MATERIAL FOR THIS EXERCISE section start

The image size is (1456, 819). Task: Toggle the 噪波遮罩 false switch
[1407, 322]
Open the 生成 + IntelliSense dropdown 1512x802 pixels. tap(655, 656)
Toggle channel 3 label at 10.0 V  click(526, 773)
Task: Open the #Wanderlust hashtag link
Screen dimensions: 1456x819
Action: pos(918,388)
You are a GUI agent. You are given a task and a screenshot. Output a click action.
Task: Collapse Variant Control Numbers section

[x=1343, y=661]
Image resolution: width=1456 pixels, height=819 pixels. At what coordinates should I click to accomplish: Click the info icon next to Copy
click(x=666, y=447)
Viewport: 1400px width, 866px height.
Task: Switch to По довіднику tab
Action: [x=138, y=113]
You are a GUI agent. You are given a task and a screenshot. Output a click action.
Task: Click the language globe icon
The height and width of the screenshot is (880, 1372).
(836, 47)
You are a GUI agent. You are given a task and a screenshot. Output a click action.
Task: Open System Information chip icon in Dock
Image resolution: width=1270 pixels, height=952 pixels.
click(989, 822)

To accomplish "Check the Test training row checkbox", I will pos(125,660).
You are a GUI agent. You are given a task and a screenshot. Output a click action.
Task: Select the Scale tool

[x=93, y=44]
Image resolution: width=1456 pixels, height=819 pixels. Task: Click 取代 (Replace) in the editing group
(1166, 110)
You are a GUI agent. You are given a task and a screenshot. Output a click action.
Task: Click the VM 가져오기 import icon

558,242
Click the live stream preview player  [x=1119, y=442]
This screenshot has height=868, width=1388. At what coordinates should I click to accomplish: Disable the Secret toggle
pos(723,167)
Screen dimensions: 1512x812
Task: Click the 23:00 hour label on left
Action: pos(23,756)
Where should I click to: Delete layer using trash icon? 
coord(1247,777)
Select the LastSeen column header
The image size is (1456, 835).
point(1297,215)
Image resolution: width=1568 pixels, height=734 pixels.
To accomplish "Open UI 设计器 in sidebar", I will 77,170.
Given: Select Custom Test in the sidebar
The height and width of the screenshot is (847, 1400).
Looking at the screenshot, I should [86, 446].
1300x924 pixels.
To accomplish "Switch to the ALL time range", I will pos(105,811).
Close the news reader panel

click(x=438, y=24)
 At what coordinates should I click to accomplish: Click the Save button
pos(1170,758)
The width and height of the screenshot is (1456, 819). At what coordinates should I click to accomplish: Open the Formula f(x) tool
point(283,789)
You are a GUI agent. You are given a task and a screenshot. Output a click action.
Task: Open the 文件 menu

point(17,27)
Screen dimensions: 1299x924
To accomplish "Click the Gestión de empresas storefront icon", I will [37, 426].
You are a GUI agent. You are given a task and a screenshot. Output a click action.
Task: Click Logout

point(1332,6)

MATERIAL FOR THIS EXERCISE section end

PROBLEM: Return every line of the preceding records in which the word "Test" appears.

TASK SOLUTION:
To accomplish "Check the Test training row checkbox", I will pos(125,660).
Given: Select Custom Test in the sidebar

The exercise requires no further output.